Тогда сейчас произойдет вот что: я отправлюсь к какой-нибудь кобыле и - пока вы тут будете праздновать свадьбу - удовлетворю свою похоть с ней.
Анна.
Подожди еще мгновение! Такого не должно быть. Я хочу сказать, теперь я поняла, какое я чудовище... Ну так поделите меня между собой, наслаждайтесь мною, как сможете, - один спереди, другой сзади.
Дорн.
Мне следовало говорить, как я наметил заранее, не давая сбить себя с толку... Я ведь пришел лишь затем, чтобы кое-что рассказать... Госпожа, после того как я овладел тобою и ты сказала, что я должен вернуться через три года, я поначалу намеревался так и поступить... Да только не выдержал. Уж как это получилось, не скажу, но однажды ночью я очутился в объятиях шлюхи и, получив удовольствие, впал в такой гнев, что его не выразить никакими словами. Однако меня это не уберегло; через какое-то время моя горячая кровь снова разыгралась, и тогда, впав в ярость, я отправился к соседу - неотесанному забулдыге, забойщику скота - и попросил, чтобы он лишил меня мужественности; тот со смехом ампутировал мой член, ожидая от него всяческих удовольствий... И потом в самом деле эти удовольствия получил.
Анна.
Несчастный... Несчастный... Ты хочешь внедрить мне в мозг безумие?! Неужели это случилось из-за меня?!
Дорн (улыбаясь).
Да нет, мне только так грезится в особо блаженные часы... Я сделал это для Бога. Хотел стать таким же непорочным, как Он.
Анна.
Несчастный... Несчастный... Ты оскорбил Бога... Оскорбил, ибо не поверил в Его величайшее чудо... Скажи, неужели в этом виновна я?
Дорн (величественно).
Дьяволица, Он, по моему желанию, вырвал меня из твоих когтей и из лона других шлюх! Будь ты трижды проклята за то, что не узнала Его! Ты - великая Вавилонская блудница, с которой совокупляются короли и князья, да изольются на твою голову сера и огненный дождь! Уже близится срок, когда тело твое начнет набухать, но ты не сможешь родить, ты будешь корчиться в муках, а ребенок не выйдет, когда же он наконец появится, дракон сожрет его! Тройное проклятье поразит тебя, Вавилон, - ты, камень преткновения для всех верующих и святых!

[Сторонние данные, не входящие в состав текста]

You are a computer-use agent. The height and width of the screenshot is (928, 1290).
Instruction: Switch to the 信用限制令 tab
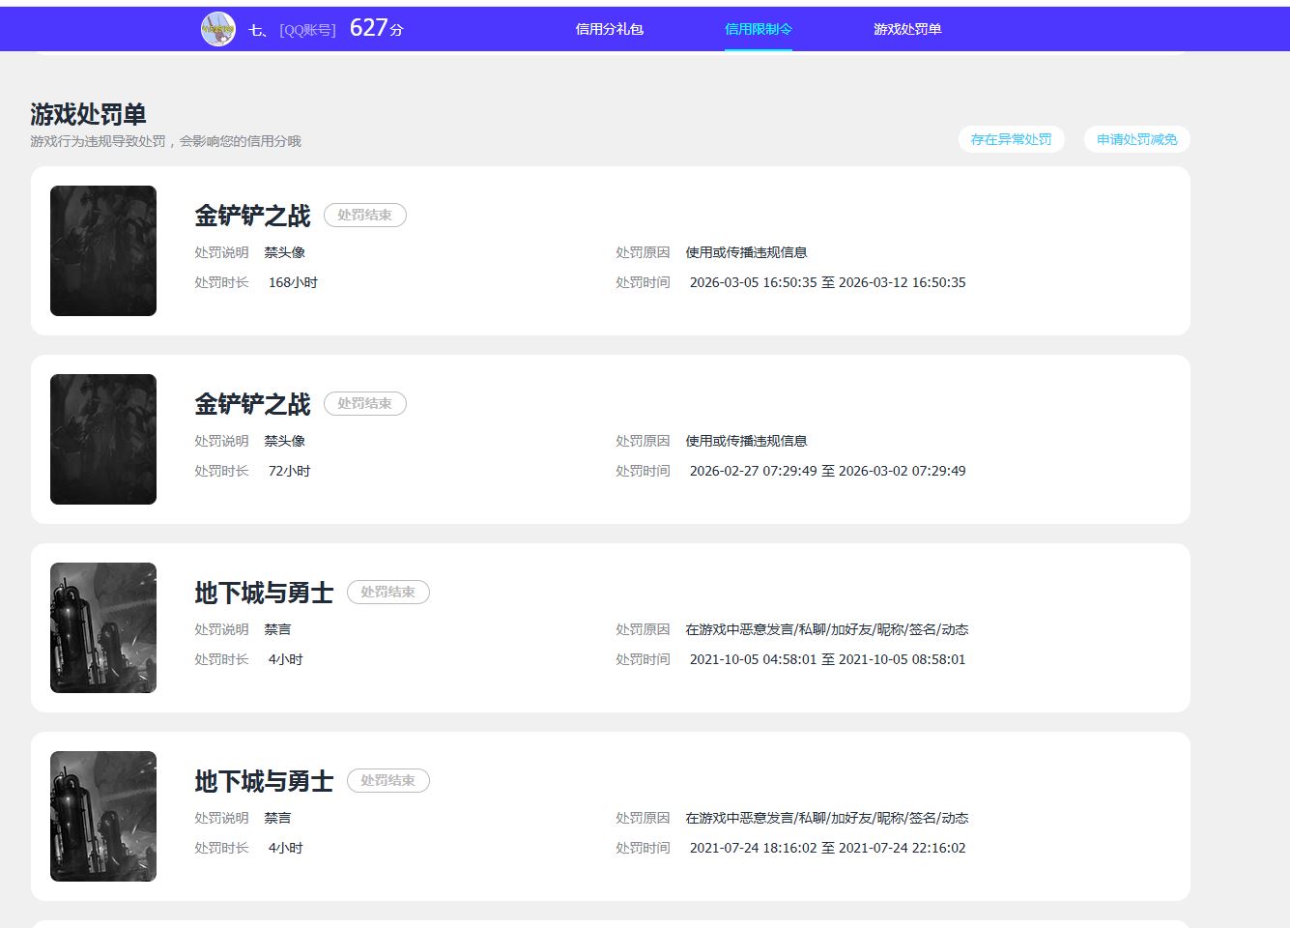click(758, 30)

(Он уходит. Воцаряется тишина.)
Хельмут.
Настоящий ветхозаветный пророк!
Анна.
Смеешься, мальчик?
Хельмут.
Да, мне еще хватает сил для смеха - я в самом деле смеюсь. Я бы хотел сейчас лепетать, как ручей, устремляющийся в долину, полную пестрых цветов... Это была молния без грома или, скорее, гром без молнии - лавина, которая заполнила собой русло ручья, так что теперь мы легко попадем на другой берег, где перед нами откроется спасительный простор.
Анна.
Разве ты не почувствовал невыразимую боль - как от только что нанесенной зияющей раны?
Хельмут.
Был ужас до дрожи - но таковы все лавины. Мимо нас пронеслись галька, пыль, обломки деревьев, камни... Однако пойми: мы-то устояли. И перед нами открылся путь.
Анна.
Что ж... Мне тоже думается, что мы могли бы смеяться... Да только колени подгибаются... И руки дрожат... Так что смеяться пока не будем, чтобы не накликать беды. Да и слишком мы устали, чтобы смеяться. Наши смеющиеся губы того гляди растянутся в зевке.